Но Арлею они упустили. На боцмана и юнгу разом набросилось сразу по несколько дикарей, а за девушку взялись всего двое, и они не ожидали отпора. Впрочем, позже она призналась сама себе, что отпор этот был вызван не решимостью и смелостью, но страхом.
Изо всех сил лягнув одного пяткой в живот, Арлея встала на колени, рванула с ремня пистолет – и лишь спустя мгновение поняла, что это нож. Вернее, ей все еще казалось, что она сжимает пистолет, хотя глаза уже видели заточенное лезвие, и в сознании два образа слились, словно пальцы обхватили какое-то необычное оружие: узкий клинок с тонким кровостоком и ствол как бы наложились друг на друга, соединились в одно целое.
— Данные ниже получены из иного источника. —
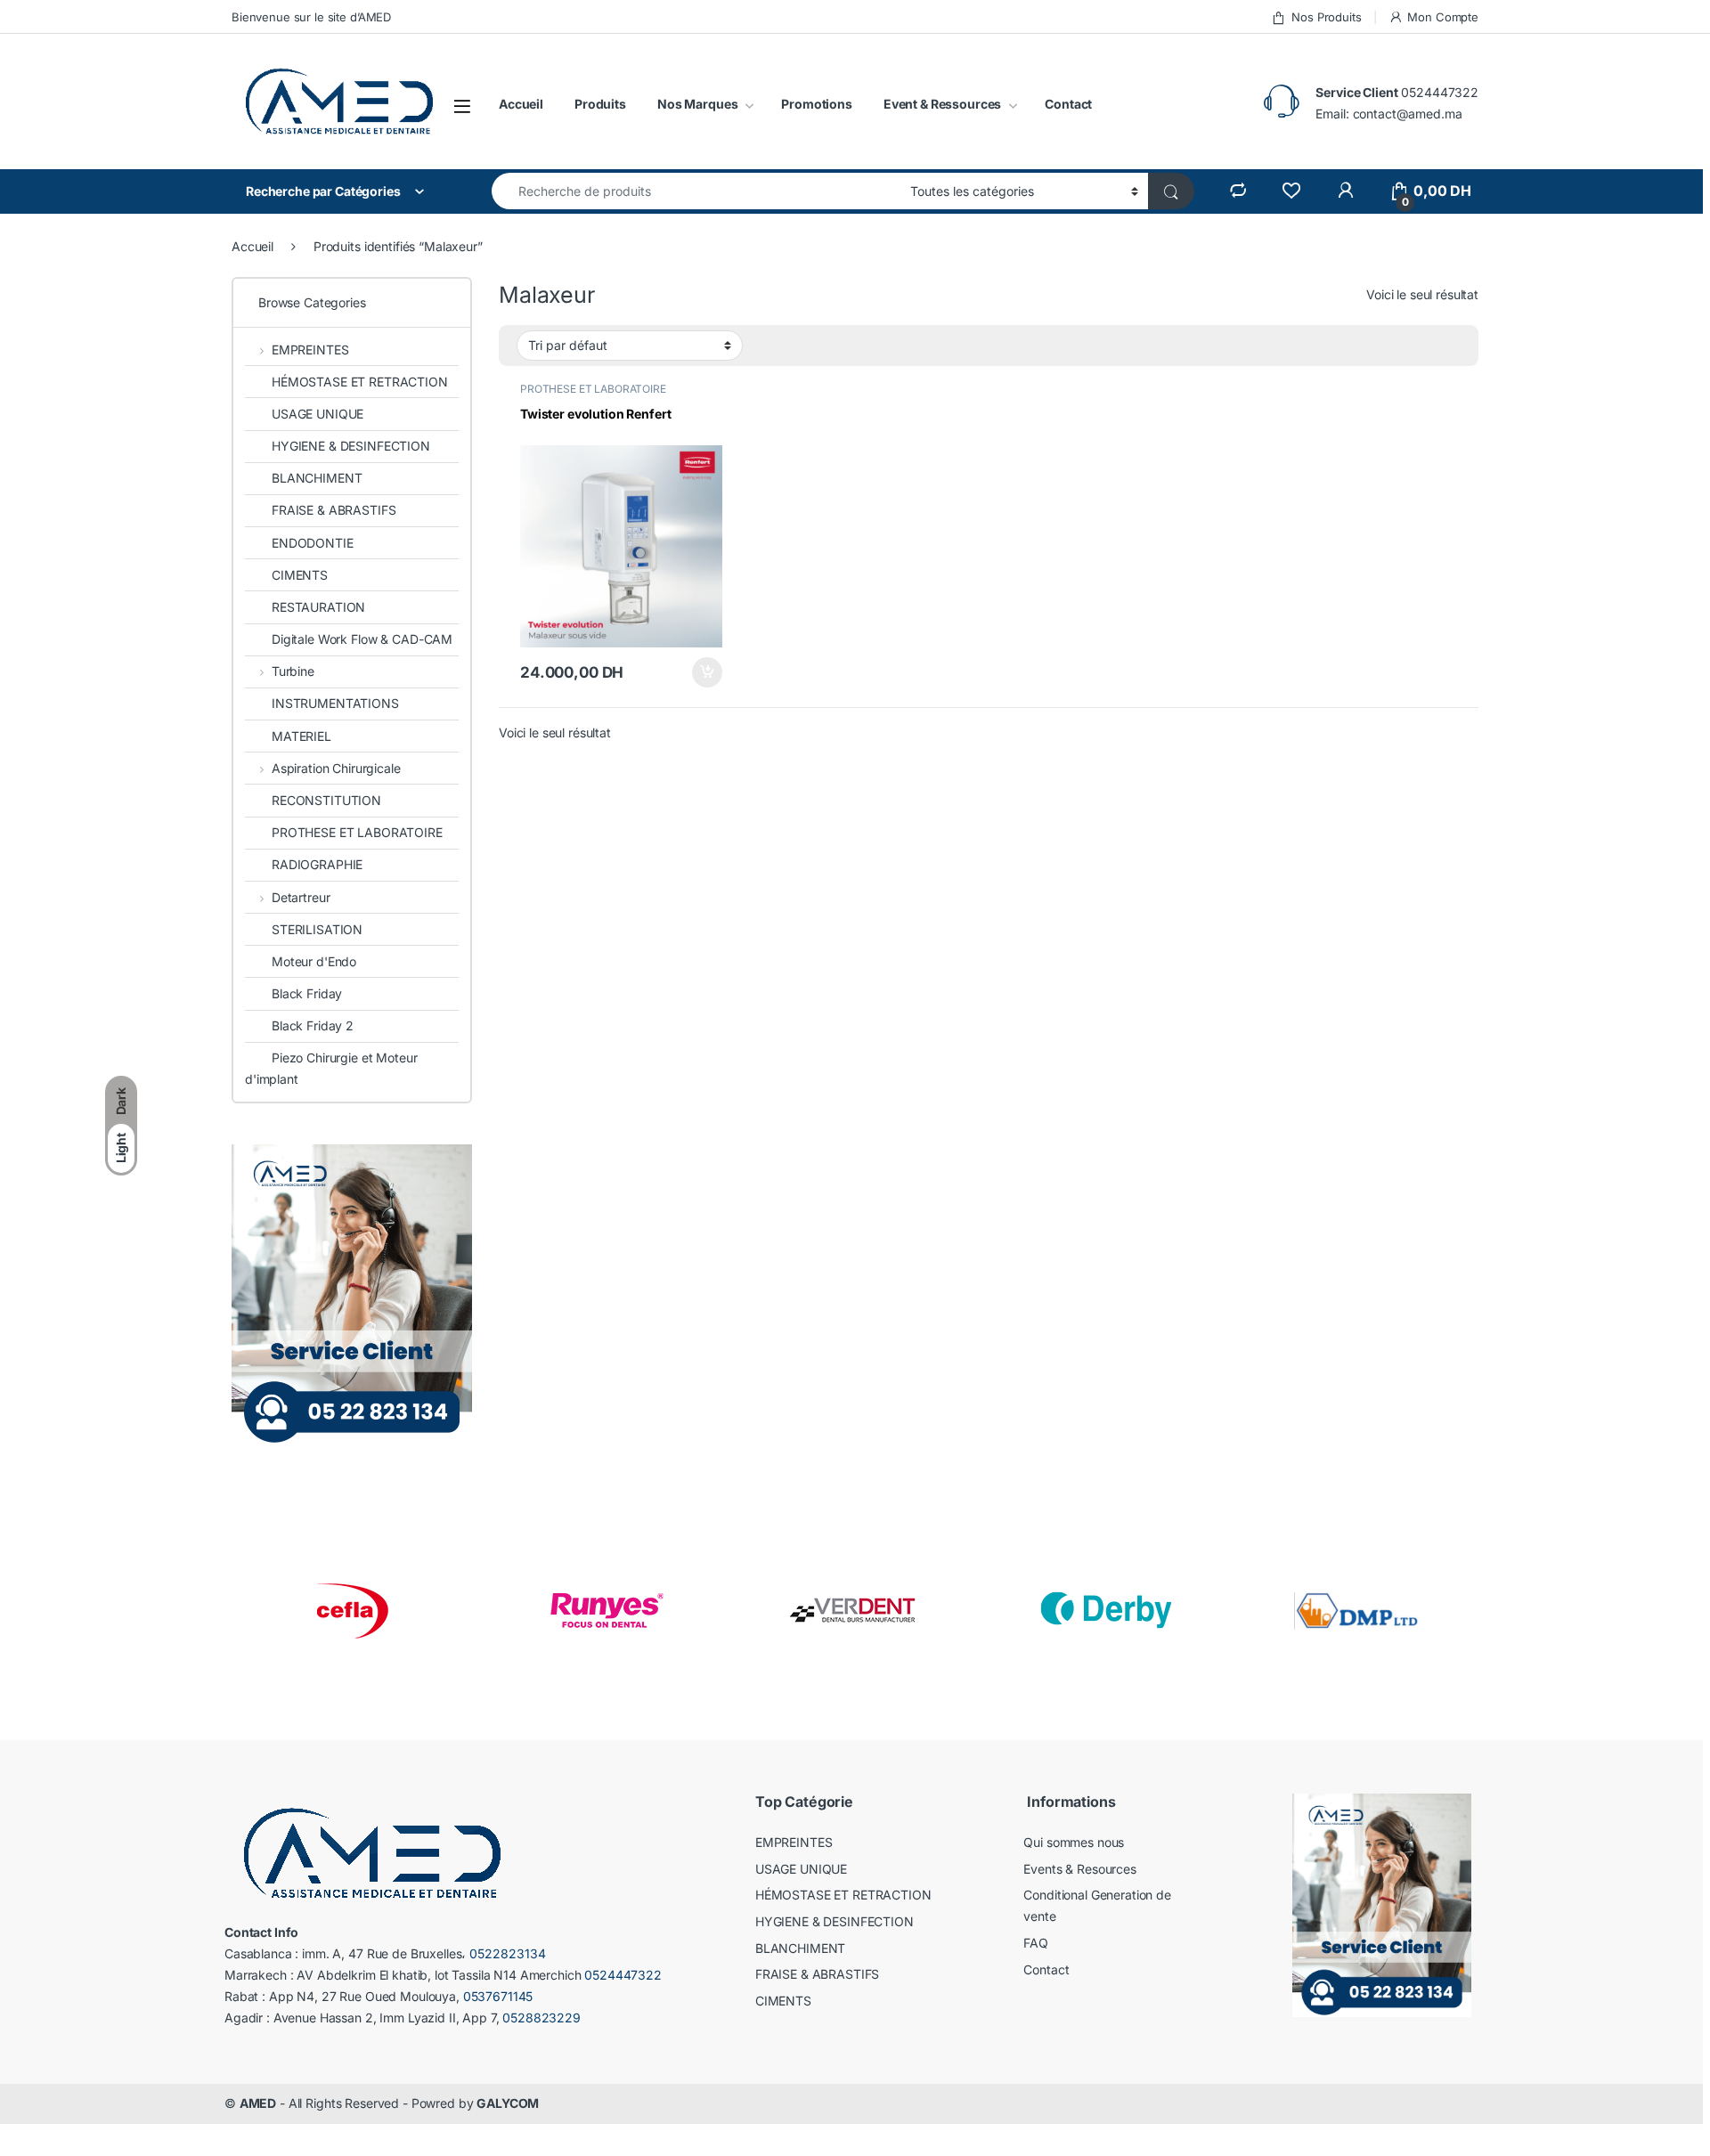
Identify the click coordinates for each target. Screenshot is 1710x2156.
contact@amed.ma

Плохо осознавая, что делает, все еще судорожно вдавливая указательным пальцем несуществующий курок, девушка подалась вперед и ткнула оружием перед собой.
Впервые она нанесла кому-то ножевое ранение. Глубокое, возможно, смертельное. Мгновение рука ощущала сопротивление, а после, прорезав кожу, нож мягко вошел в живот на две трети клинка, будто провалился в смуглое брюхо серапца.
Брызнула кровь, капли попали на пальцы и запястье. Ахнув, девушка выпустила оружие, опрокинулась спиной в пух, едва успев вдохнуть, провернулась вокруг оси и поплыла.
Ей повезло. Вокруг были серапцы, множество ступней упиралось в дно облакоема, множество ног, будто решетка с толстыми редкими прутьями, преграждало путь, но девушка – не зная, куда плывет, видя перед собой лишь погруженный в живую плоть клинок, – проскользнула между ними, не задев никого. Она плыла долго, а затем глубина стала небольшой, да и воздуха в груди уже не хватало, и Арлея вынырнула.
Вновь поднявшись на колени, она несколько раз вдохнула и выдохнула, хрипя и отплевываясь. Ошметки пуха полетали изо рта. Сзади доносился приглушенный шум; косые лучи светила отражались от облаков, слепили глаза. Дул ветер, было прохладно. На берегу озера высился поросший желто-розовой травой земляной горб. Оттолкнувшись ладонями от мягкого дна, Арлея встала, но не выпрямилась во весь рост, пригнулась, чтобы не привлекать внимания. Упав на четвереньки, преодолела горб и, оказавшись возле склона с облакопадом, выглянула. Желейная гора была теперь далеко, эфирный поток шумел почти над головой. На другом берегу виднелся еще один поросший травой холмик, дикари волокли к нему три тела, раненого серапца и моряков. Пленный-здоровяк вдруг задергался, замотал головой, и тут же подскочивший дикарь ударил его по макушке чем-то, напоминающим кость крупного животного.
Арлея лежала, все еще тяжело дыша, ощущая влажный привкус эфирного пуха во рту, наблюдала за происходящим. Серапцы быстро приближались к противоположному берегу озера, на облаках позади них расплывался красный след. Заметив это, девушка перевела взгляд на свою руку. Увидела кровь, мелкие темные брызги, усеявшие запястье, тыльную сторону ладони, пальцы. И поняла: только что она убила человека. В голове зазвенело, все вокруг поплыло, мир закружился – быстрее, быстрее – и она растянулась на склоне, уткнувшись лицом в траву.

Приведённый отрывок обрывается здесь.